[EXERCISE INPUT — start]

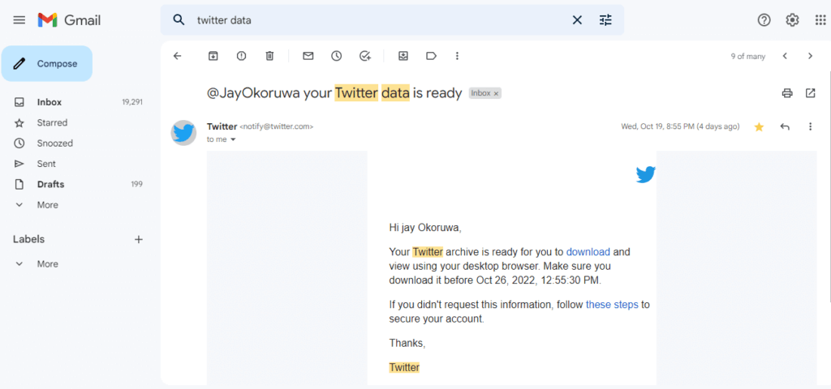The height and width of the screenshot is (389, 831).
Task: Add the email to Tasks
Action: (365, 56)
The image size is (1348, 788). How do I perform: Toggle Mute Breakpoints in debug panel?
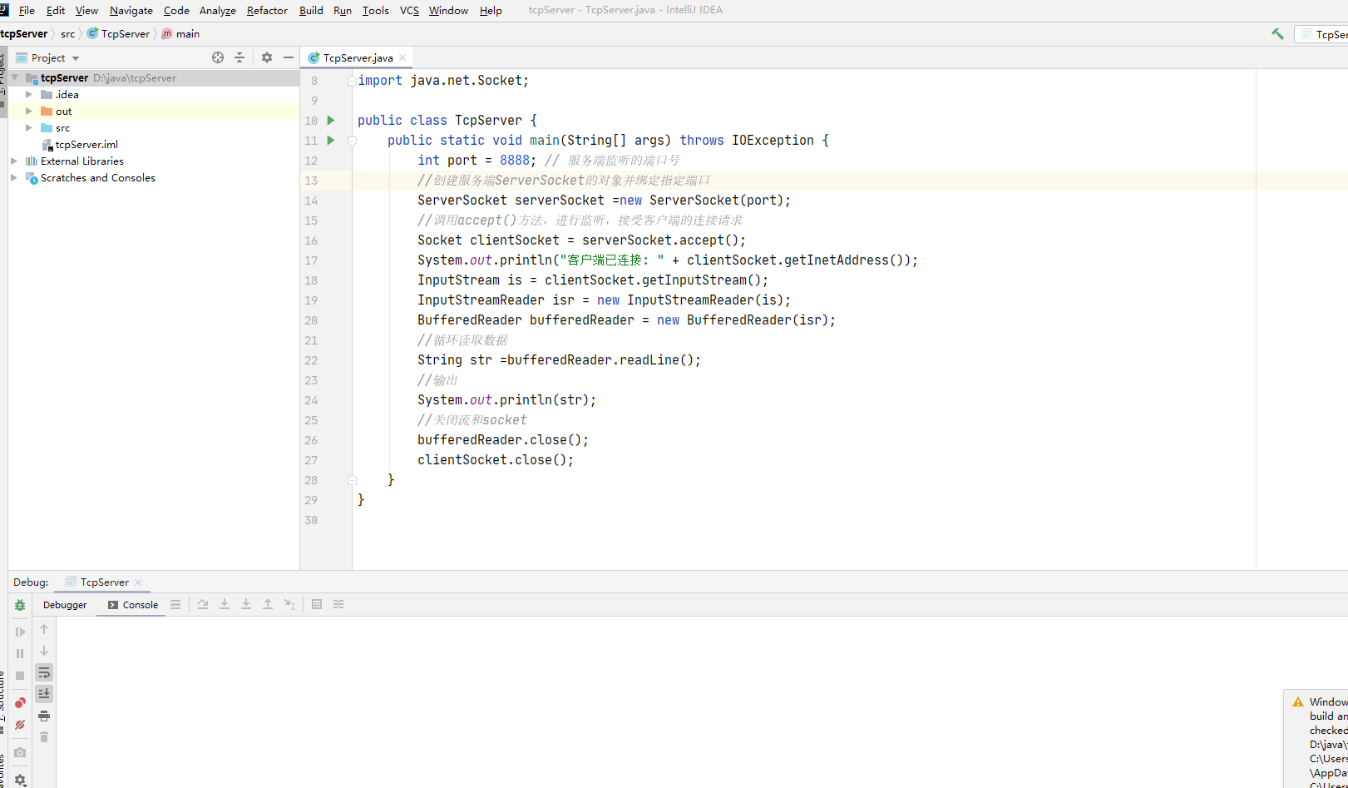point(20,725)
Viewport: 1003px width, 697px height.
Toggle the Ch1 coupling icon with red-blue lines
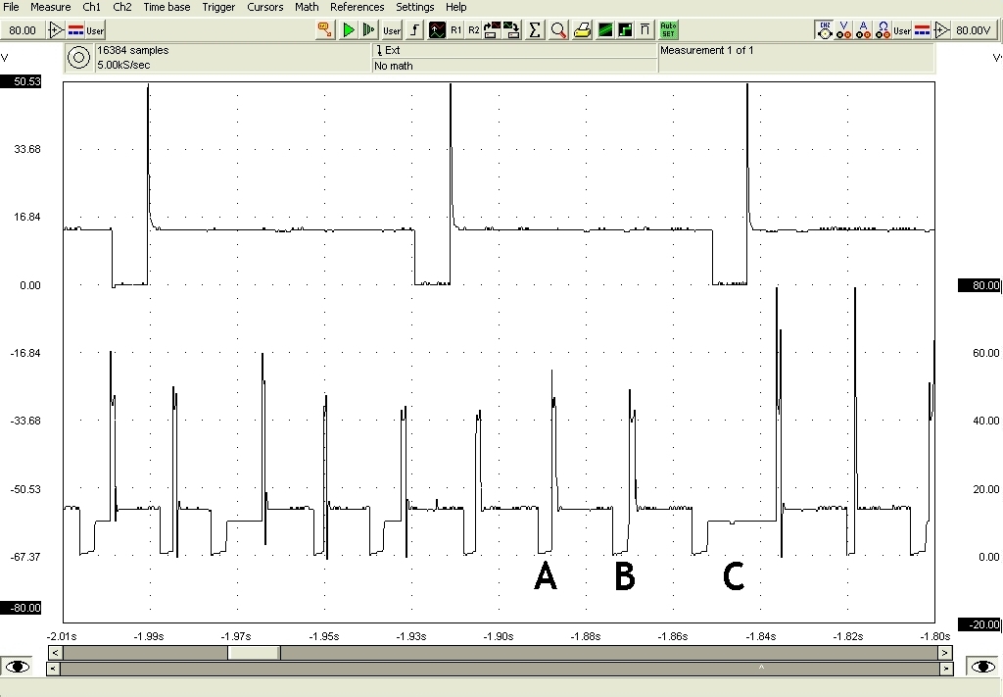tap(75, 30)
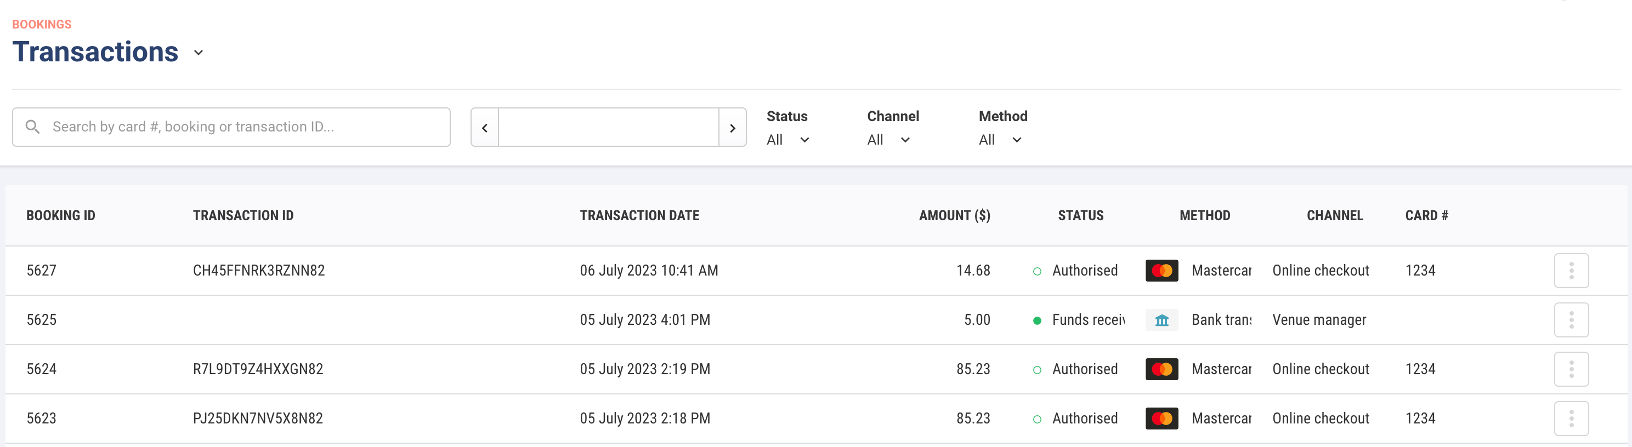This screenshot has height=447, width=1632.
Task: Click the bank transfer icon for booking 5625
Action: [x=1162, y=320]
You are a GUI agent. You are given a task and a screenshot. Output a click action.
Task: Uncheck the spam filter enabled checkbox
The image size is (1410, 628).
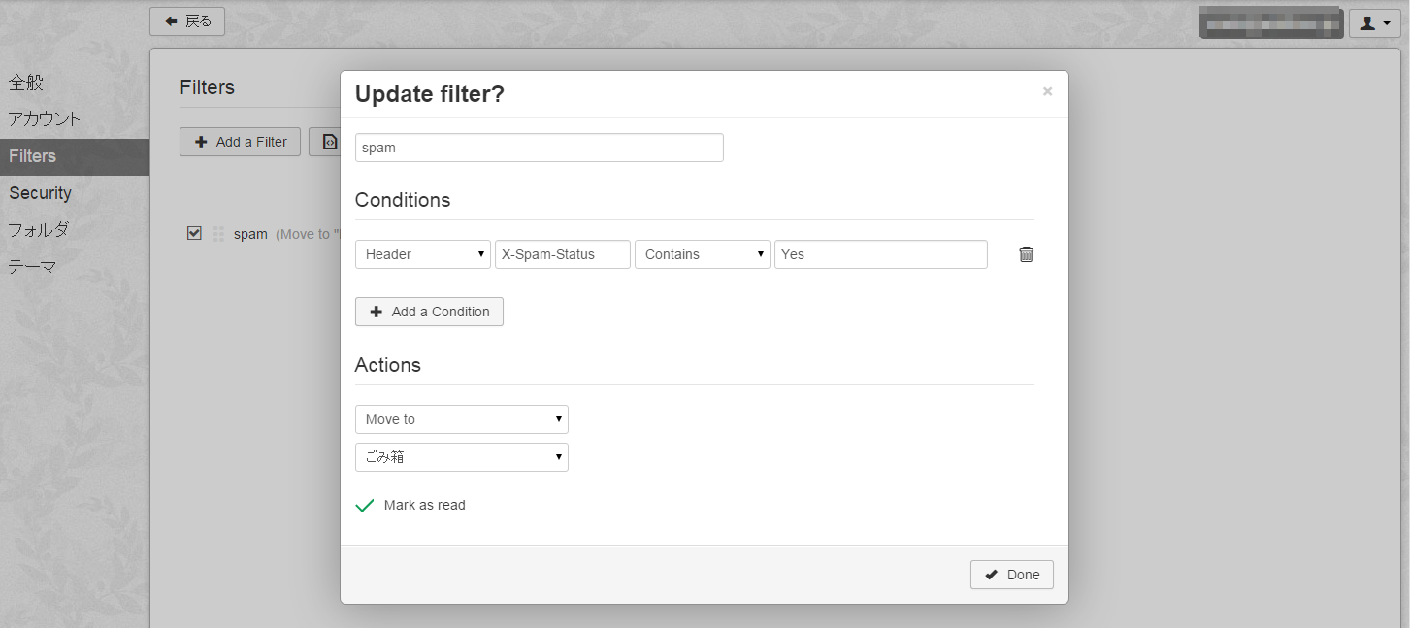194,233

[EXERCISE INPUT — finish]

> _BRIEF_
Nothing but the lines from the line holding "Viewport: 1003px width, 697px height." through the last line of the entries above is to be reproduced, exactly and without pictures.

> _ANSWER FOR THIS EXERCISE_
Viewport: 1003px width, 697px height.
Toggle the Ch1 coupling icon with red-blue lines
tap(75, 30)
This screenshot has height=447, width=1632.
Task: Click the bank transfer icon for booking 5625
Action: [x=1162, y=320]
You are a GUI agent. You are given a task and a screenshot. Output a click action.
Task: Uncheck the spam filter enabled checkbox
The image size is (1410, 628).
194,233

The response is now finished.